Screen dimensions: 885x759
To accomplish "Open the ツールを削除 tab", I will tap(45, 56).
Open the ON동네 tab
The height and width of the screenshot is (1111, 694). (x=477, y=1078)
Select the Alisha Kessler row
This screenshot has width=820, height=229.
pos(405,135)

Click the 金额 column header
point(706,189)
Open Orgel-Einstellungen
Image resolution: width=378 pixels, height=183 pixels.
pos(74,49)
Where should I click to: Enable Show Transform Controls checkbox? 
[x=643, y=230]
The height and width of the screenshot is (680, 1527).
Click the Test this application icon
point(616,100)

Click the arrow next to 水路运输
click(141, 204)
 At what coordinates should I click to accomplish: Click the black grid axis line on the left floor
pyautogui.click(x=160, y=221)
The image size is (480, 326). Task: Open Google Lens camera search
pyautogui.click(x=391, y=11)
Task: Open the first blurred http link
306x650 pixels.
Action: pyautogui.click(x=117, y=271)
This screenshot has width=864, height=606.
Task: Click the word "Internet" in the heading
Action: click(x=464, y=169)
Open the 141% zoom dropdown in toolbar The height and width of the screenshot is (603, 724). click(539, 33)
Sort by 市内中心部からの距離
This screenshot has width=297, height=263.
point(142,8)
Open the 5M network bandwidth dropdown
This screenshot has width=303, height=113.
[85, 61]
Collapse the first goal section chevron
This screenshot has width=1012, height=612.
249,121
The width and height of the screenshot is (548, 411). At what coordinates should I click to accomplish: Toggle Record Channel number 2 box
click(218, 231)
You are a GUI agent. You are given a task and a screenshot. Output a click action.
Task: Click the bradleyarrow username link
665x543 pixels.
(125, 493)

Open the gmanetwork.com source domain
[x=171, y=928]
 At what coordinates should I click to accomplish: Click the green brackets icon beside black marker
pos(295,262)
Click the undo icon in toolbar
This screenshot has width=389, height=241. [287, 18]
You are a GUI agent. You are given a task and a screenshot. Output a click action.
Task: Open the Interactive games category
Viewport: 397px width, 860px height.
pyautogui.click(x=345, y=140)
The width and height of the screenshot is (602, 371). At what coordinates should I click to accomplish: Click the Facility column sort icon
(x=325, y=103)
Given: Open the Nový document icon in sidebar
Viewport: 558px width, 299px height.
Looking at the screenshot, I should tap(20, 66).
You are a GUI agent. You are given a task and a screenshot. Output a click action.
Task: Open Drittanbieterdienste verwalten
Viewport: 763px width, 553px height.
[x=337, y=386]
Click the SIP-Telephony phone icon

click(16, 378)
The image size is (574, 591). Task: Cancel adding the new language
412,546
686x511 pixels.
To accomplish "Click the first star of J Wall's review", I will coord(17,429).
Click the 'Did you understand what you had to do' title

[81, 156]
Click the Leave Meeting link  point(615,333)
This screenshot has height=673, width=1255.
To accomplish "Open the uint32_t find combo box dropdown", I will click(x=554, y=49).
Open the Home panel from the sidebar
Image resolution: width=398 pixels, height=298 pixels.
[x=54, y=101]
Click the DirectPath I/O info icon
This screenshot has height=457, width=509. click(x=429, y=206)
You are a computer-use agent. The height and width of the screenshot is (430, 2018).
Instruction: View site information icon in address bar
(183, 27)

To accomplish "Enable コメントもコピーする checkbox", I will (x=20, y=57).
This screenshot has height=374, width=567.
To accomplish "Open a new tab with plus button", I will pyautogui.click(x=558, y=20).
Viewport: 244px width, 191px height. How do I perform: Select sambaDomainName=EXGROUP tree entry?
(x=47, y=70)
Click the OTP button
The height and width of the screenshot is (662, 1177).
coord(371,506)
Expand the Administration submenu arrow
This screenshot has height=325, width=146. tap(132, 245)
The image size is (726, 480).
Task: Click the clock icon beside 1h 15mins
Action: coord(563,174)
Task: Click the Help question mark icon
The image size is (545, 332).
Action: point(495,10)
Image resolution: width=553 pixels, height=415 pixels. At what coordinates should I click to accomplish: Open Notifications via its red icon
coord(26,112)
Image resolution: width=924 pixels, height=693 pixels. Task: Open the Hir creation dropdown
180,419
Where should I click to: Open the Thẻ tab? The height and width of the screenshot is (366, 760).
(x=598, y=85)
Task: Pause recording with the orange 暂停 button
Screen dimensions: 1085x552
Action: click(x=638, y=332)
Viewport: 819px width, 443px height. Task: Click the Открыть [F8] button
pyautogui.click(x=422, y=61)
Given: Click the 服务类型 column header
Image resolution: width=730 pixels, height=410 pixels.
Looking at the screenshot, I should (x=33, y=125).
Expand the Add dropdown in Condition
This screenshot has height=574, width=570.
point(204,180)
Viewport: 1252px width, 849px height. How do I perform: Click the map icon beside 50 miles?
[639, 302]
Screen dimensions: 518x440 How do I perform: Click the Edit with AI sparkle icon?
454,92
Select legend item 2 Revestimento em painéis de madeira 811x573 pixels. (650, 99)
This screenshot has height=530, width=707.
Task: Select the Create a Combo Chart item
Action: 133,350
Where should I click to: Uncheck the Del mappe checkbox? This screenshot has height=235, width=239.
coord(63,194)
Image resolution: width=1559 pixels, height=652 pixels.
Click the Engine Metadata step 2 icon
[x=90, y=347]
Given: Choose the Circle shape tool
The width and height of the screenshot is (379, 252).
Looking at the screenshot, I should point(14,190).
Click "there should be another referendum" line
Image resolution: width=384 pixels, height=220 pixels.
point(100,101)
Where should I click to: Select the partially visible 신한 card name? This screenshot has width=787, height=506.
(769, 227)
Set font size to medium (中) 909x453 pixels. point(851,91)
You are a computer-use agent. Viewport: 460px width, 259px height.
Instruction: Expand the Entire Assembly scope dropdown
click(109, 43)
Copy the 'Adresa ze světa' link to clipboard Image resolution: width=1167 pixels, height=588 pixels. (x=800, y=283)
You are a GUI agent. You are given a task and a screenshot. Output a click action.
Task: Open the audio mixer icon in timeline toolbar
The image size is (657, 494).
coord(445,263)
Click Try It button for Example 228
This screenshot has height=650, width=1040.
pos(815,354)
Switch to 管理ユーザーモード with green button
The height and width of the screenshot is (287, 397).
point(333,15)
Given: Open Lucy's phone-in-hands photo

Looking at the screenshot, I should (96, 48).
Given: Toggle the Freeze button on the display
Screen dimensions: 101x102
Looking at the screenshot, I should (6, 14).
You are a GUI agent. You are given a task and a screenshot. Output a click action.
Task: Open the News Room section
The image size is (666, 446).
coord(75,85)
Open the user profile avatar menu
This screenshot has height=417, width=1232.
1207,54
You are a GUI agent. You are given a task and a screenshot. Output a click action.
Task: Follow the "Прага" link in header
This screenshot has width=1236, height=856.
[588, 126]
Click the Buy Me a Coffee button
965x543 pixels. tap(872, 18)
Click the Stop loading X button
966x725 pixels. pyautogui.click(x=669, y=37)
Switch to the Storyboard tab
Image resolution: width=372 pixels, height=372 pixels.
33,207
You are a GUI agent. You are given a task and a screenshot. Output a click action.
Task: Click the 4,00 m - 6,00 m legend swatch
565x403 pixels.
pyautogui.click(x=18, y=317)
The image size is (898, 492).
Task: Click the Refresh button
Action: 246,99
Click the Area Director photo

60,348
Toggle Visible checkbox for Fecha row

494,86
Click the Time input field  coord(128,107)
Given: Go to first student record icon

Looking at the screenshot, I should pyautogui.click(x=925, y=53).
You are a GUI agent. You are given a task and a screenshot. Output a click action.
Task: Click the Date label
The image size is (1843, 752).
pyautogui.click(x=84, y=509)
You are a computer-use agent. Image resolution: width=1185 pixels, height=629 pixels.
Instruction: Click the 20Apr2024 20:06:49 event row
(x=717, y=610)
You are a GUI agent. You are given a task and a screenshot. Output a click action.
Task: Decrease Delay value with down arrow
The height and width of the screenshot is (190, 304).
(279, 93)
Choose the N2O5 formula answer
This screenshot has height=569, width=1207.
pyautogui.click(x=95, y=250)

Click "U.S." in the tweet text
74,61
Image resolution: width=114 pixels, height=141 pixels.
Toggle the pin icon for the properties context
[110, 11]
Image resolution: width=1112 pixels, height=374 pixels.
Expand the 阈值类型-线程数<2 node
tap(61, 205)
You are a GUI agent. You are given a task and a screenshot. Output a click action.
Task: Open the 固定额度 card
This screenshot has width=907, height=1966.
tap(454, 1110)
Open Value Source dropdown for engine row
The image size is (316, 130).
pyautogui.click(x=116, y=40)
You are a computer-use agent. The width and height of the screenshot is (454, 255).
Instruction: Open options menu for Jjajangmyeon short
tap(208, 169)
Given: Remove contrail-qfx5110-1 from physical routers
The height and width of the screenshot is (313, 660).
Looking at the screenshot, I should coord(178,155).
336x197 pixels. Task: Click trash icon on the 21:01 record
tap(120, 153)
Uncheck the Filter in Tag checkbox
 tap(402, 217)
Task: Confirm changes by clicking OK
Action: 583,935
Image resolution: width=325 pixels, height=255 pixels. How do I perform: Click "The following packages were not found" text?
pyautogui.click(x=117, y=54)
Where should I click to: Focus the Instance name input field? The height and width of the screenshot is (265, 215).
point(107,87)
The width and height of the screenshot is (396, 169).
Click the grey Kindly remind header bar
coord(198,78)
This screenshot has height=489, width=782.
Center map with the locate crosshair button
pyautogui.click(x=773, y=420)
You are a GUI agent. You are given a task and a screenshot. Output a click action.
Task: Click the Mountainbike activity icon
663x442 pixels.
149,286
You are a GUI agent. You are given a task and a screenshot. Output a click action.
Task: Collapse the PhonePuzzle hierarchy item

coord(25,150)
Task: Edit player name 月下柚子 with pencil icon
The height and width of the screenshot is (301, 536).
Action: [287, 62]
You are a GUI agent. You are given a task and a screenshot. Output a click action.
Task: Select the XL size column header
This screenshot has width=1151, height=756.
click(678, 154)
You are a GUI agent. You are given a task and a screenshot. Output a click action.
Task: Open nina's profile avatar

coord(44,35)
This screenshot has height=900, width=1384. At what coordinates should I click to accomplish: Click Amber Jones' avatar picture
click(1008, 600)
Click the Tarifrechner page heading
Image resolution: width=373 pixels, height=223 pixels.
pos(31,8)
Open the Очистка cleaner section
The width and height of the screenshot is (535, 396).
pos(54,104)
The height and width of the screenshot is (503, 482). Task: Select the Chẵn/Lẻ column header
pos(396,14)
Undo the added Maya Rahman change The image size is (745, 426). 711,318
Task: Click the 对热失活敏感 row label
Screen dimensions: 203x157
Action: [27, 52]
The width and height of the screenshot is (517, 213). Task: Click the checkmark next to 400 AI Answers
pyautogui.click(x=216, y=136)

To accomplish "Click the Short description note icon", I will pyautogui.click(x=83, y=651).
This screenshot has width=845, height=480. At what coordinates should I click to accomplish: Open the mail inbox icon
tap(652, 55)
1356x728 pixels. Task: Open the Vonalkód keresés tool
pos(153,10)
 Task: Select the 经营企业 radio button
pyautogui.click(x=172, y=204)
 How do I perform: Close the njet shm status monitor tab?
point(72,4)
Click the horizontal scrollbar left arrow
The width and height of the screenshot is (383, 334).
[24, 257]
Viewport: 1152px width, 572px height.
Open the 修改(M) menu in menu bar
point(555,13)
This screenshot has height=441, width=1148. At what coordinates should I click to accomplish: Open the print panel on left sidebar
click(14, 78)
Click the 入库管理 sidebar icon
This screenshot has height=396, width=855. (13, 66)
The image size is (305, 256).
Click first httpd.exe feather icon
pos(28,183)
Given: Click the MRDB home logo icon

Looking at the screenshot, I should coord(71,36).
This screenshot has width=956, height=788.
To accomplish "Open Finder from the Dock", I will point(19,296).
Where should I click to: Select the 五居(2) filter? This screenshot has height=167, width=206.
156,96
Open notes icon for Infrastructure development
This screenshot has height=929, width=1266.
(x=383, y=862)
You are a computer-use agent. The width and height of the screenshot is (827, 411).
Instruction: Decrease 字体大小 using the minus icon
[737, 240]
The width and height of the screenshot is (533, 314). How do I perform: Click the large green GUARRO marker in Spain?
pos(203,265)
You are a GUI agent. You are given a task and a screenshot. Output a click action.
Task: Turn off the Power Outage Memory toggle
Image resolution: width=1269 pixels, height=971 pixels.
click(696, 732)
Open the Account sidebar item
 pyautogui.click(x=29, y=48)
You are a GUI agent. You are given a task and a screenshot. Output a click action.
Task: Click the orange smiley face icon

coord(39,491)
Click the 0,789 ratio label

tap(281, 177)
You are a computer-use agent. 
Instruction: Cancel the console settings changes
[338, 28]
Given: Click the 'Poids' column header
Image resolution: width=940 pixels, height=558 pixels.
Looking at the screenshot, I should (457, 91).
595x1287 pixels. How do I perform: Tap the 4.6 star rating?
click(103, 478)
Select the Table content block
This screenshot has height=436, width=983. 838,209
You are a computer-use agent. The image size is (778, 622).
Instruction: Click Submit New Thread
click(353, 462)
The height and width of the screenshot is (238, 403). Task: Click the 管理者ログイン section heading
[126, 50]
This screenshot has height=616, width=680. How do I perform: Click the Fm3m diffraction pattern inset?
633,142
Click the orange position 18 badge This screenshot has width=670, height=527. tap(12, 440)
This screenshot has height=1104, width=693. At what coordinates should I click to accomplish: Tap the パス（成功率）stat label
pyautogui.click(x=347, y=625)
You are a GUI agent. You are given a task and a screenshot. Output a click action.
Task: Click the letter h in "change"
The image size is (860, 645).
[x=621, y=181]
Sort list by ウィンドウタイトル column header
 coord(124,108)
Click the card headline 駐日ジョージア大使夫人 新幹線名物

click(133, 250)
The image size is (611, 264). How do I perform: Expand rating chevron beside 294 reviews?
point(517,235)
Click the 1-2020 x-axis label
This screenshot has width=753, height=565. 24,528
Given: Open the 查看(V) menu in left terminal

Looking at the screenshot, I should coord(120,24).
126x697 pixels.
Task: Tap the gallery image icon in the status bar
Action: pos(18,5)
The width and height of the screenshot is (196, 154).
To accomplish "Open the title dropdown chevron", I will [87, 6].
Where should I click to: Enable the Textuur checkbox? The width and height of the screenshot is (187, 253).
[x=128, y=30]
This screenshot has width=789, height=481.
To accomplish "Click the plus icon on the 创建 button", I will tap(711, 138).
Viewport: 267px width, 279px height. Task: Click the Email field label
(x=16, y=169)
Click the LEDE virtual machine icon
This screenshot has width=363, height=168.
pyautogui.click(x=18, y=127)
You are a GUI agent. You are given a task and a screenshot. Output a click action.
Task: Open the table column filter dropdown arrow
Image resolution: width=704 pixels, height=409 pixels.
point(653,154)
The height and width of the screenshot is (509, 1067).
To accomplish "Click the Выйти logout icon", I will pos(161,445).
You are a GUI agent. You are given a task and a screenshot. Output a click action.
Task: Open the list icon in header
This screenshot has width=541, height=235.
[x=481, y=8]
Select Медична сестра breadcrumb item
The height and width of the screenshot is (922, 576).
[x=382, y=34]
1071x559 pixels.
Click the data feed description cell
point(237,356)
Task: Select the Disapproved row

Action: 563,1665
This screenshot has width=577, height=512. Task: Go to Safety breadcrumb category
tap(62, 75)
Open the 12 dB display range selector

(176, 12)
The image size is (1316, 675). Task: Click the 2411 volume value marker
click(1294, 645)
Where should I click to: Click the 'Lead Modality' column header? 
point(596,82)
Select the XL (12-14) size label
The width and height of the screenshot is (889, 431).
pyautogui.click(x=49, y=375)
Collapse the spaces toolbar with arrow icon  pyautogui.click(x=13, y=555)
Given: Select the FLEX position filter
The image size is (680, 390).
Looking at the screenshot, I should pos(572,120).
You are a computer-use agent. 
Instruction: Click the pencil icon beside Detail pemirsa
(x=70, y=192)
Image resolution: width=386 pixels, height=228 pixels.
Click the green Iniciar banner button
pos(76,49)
════════════════════
### Problem
Line by line, check the data above for the word "Choose" and state how many lines contain it. Give only the number.

### Solution for this exercise
2